▸ **DIRECTIONS**
All that should come back is the lines of the data below from the one containing "Go to the Next pagination page" to the one containing "Given: Follow the вахтангова link", inclusive, exactly as they stand.

▸ **SOURCE MATERIAL**
Start of Block

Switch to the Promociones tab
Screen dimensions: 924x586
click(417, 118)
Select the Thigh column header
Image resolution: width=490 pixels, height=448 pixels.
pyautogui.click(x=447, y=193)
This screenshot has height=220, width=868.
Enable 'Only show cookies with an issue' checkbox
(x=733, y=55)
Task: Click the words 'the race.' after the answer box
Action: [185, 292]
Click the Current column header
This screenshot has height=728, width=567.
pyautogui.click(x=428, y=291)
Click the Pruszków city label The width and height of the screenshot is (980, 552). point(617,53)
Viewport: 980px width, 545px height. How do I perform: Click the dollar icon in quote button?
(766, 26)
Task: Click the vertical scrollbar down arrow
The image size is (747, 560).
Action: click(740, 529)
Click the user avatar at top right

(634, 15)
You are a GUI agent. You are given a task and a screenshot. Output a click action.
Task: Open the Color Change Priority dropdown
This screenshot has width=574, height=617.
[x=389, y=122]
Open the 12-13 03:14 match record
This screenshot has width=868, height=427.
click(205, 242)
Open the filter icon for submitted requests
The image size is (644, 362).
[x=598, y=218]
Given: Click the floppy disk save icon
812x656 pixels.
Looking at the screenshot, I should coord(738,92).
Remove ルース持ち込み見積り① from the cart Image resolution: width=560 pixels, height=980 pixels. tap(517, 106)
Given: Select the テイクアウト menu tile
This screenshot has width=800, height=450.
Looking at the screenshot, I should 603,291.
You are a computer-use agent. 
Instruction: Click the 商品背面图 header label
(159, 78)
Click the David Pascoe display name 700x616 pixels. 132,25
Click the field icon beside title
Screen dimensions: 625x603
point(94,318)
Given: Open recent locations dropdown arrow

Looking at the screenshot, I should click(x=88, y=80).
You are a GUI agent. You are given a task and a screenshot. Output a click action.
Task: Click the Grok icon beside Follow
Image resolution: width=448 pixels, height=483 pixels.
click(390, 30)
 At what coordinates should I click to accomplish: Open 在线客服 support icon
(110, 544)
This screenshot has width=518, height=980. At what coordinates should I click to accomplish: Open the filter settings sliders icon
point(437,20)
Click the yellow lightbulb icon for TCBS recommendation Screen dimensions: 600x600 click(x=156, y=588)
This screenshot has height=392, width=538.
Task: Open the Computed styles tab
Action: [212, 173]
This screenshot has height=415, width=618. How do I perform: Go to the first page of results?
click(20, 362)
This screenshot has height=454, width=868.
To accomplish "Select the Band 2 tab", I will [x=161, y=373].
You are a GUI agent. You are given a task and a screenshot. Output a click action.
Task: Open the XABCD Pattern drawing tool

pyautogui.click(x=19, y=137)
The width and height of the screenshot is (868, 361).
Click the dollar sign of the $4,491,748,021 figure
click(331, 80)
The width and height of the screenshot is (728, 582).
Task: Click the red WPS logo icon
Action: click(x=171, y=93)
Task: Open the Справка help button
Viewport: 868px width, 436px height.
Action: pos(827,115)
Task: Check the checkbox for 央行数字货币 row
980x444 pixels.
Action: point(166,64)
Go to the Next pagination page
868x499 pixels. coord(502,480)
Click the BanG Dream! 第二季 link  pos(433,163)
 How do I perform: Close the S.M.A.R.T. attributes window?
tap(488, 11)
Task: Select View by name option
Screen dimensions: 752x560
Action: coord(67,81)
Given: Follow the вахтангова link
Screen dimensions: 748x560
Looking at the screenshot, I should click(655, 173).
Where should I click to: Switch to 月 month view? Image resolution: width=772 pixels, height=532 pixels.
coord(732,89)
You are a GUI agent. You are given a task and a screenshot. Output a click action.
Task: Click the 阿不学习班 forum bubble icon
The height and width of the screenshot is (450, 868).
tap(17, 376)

End of Block

▸ **REPLY**
Go to the Next pagination page
868x499 pixels. coord(502,480)
Click the BanG Dream! 第二季 link  pos(433,163)
 How do I perform: Close the S.M.A.R.T. attributes window?
tap(488, 11)
Task: Select View by name option
Screen dimensions: 752x560
Action: coord(67,81)
Given: Follow the вахтангова link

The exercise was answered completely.